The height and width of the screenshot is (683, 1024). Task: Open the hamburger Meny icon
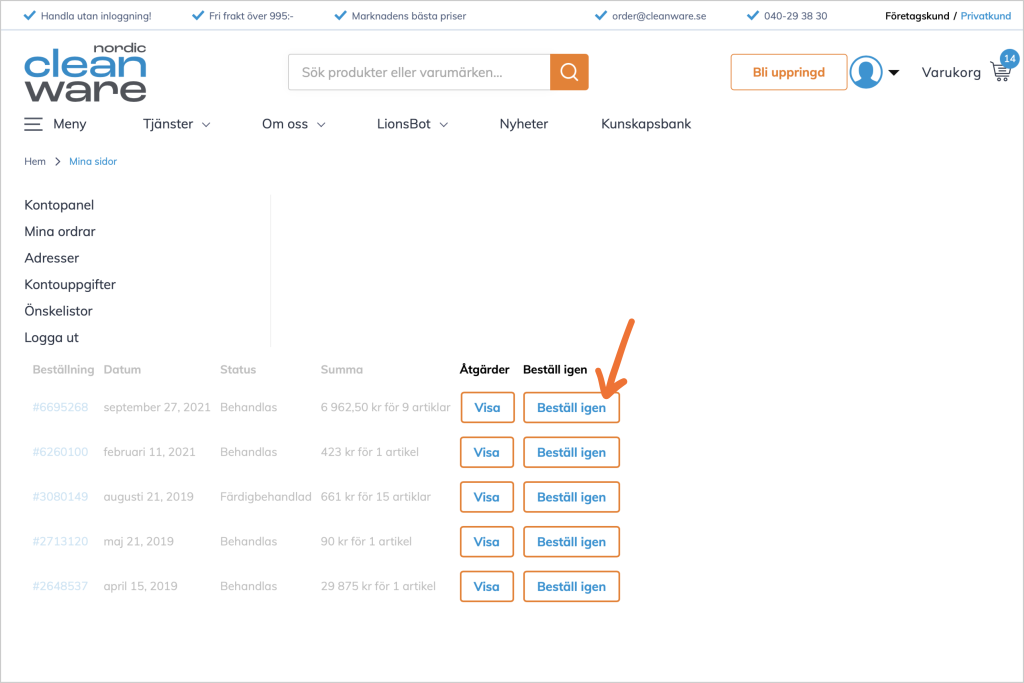[34, 124]
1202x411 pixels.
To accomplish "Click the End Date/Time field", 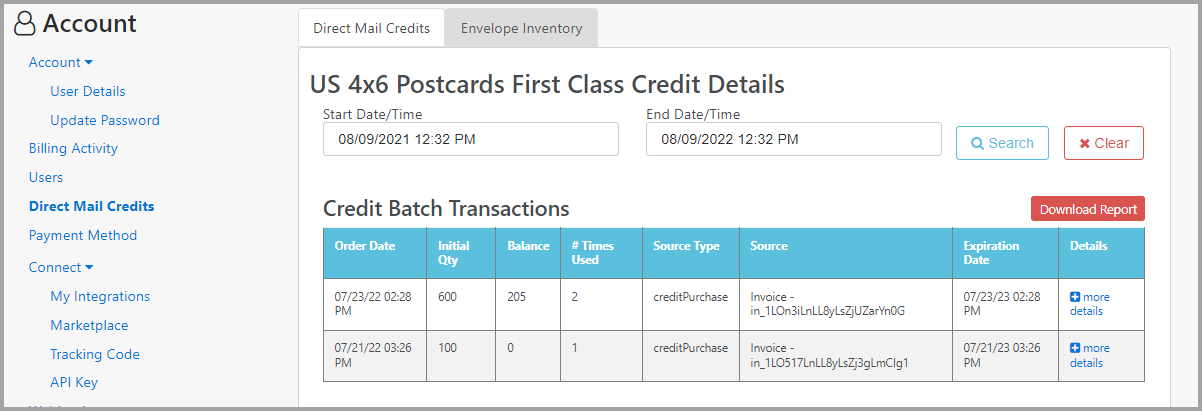I will click(x=794, y=140).
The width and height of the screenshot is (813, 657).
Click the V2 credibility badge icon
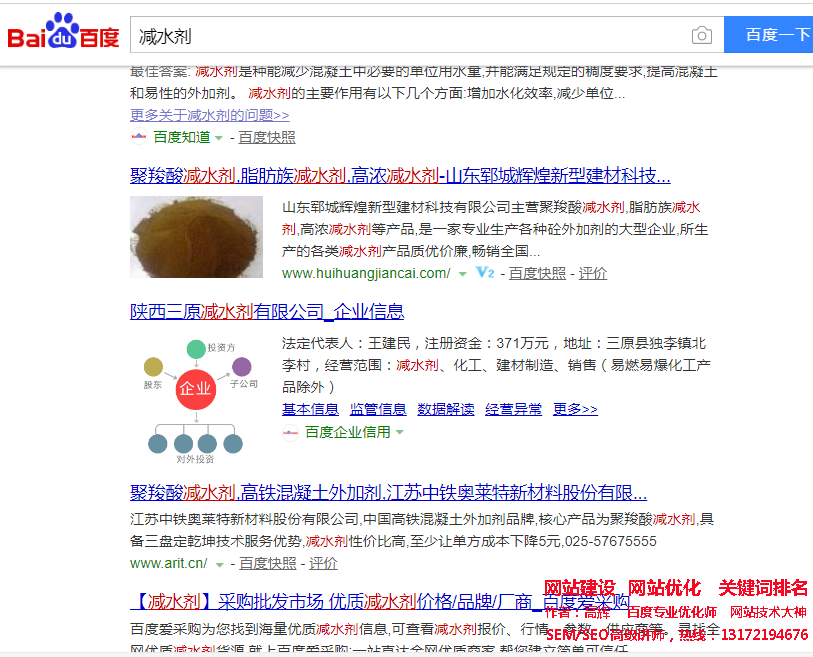(485, 273)
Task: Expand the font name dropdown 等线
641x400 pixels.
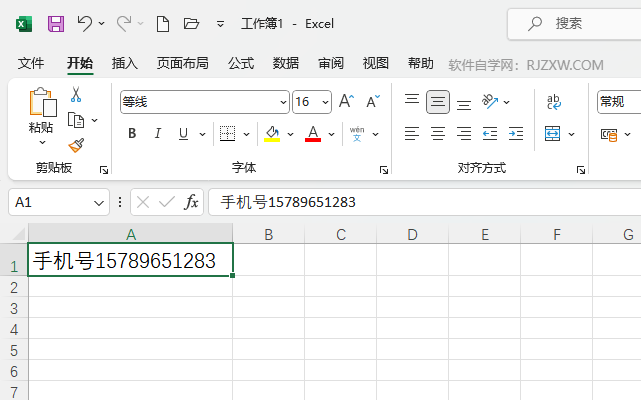Action: pyautogui.click(x=283, y=102)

» What is required
Can you repeat the lines starting at the one containing "The width and" and running through the last line, swapping "credibility badge" for "verification badge" with nothing else altered, and leaving out the pictures?

» Solution to the problem
The width and height of the screenshot is (813, 657).
Click the V2 verification badge icon
(485, 273)
Task: Expand the font name dropdown 等线
641x400 pixels.
Action: pyautogui.click(x=283, y=102)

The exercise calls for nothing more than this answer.